The plaintiff is the receiver of the Castner Carbon Company, appointed in proceedings for the dissolution of that company, which was a corporation organized under the general manufacturing law of Hew York, and was dissolved by judicial decree in December, 1885. The defendant, during the existence of the corporation, was a director and officer thereof, and the receiver now seeks a recovery against him on two causes of action: (1) For certain moneys which the defendant received as salary as such officer; and (2) for damages for alleged waste of the funds, and improvident management of the affairs of the corporation by thre defendant and those associated with him; the liability being claimed to be several as well as joint, of those who are responsible in such cases.

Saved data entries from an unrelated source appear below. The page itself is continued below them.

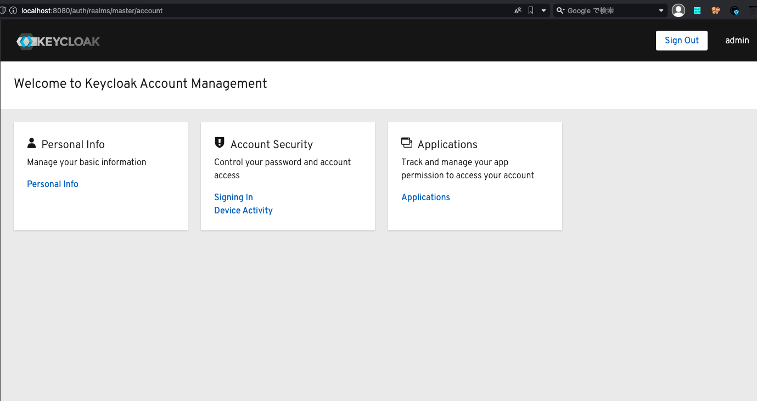The image size is (757, 401).
Task: Expand the bookmark dropdown arrow
Action: (543, 10)

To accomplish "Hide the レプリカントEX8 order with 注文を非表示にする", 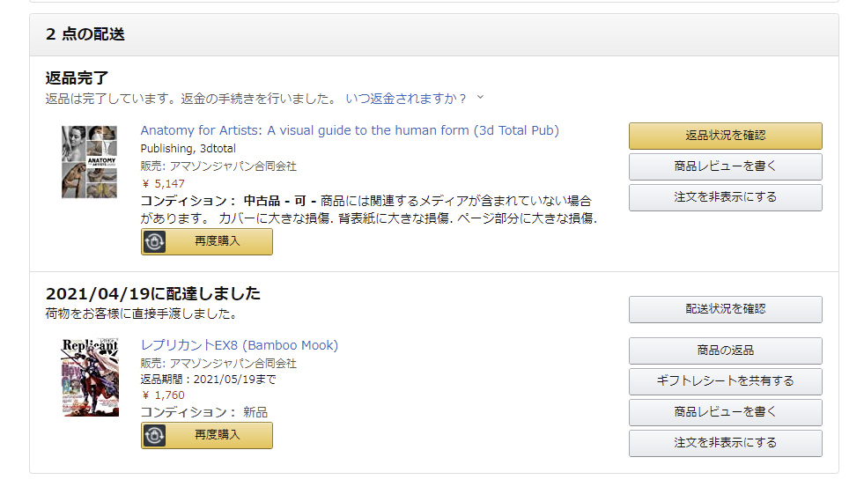I will coord(725,443).
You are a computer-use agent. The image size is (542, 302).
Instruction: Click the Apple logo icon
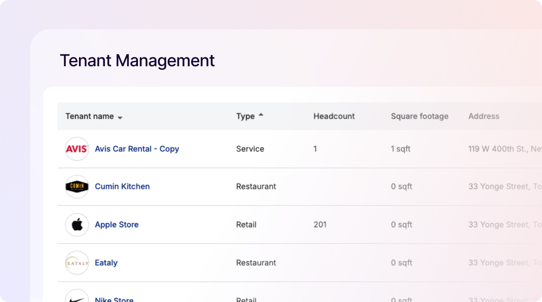pos(77,225)
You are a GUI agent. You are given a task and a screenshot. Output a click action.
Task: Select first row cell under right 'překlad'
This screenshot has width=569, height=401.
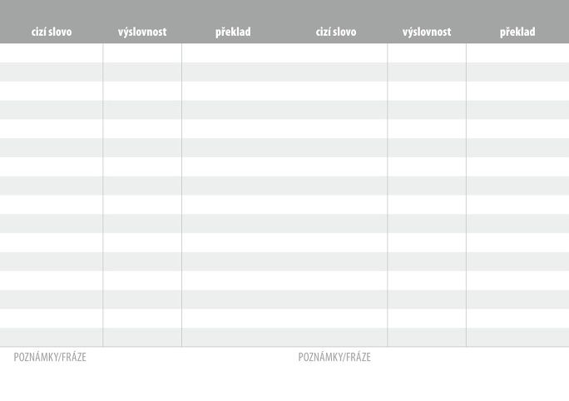(517, 52)
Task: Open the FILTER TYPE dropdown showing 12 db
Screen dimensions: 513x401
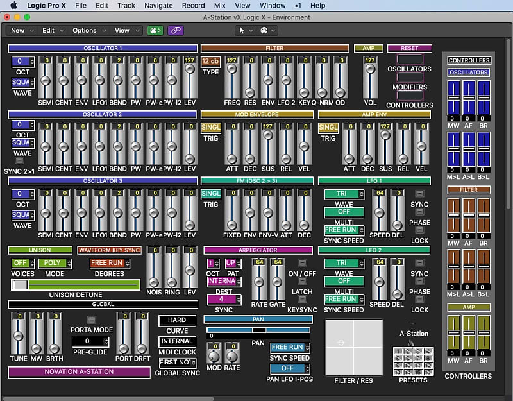Action: coord(210,61)
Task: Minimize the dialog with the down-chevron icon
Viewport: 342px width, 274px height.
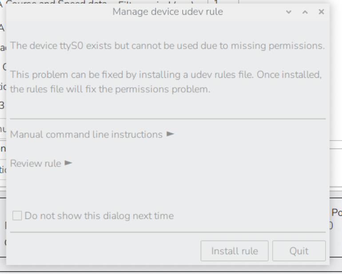Action: tap(289, 12)
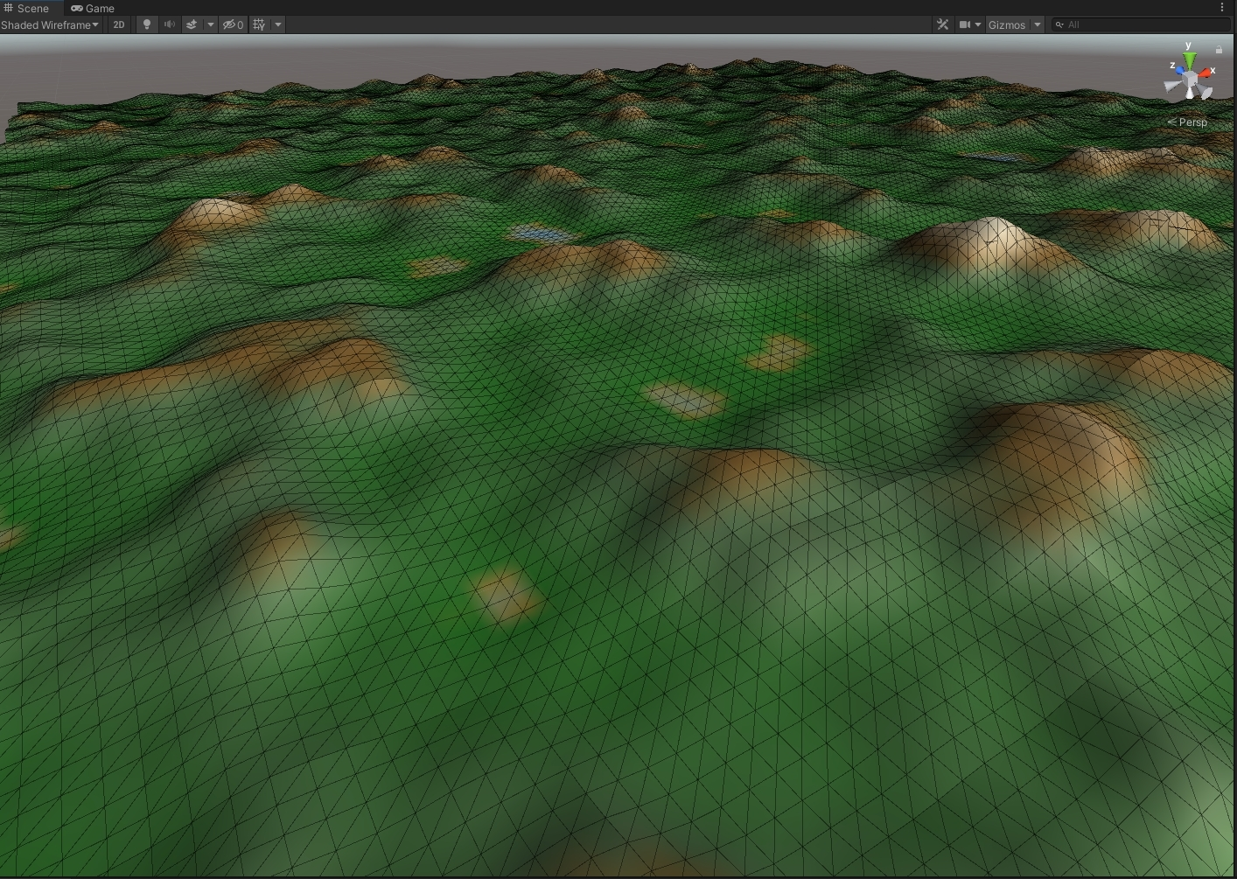This screenshot has height=879, width=1237.
Task: Toggle scene grid visibility icon
Action: coord(259,24)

It is unnecessary to consider the case on the second cause of action, for it must be and is virtually conceded that the evidence fails to establish any such willful neglect or fraudulent conduct or gross maladministration, on the part of the defendant, of the financial or other business of the corporation, as would render him liable, except in so far as he may have been a party to the granting and payment of salaries to the secretary and general manager. As to that there seems to have been no impropriety in the employment of a secretary and general manager, and I am not prepared to say on the whole evidence that their services were not valuable and beneficial to the company, and, indeed, I consider as matter of fact that theirs were the only services of officers of such a character as to justify compensation. The general manager was necessarily employed in the oversight of the construction of the works, and as he was the inventor of the process to be used by the company, he was the proper person for the position. The nature of the services of a secretary of such a corporation is well understood, and in the case of this company he not only kept the minutes and records, but was also the book-keeper and treasurer. Whether or not in a suit brought against them their respective contracts, based upon the resolution fixing their salaries, would be maintained in view of the fact that they voted at the trustees’ meeting for such resolution, is not the question arising in this second cause of action against the defendant. The gist of that cause of action is waste of the corporate moneys by the defendant, and it was not waste to pay for such services as those officers were employed to render.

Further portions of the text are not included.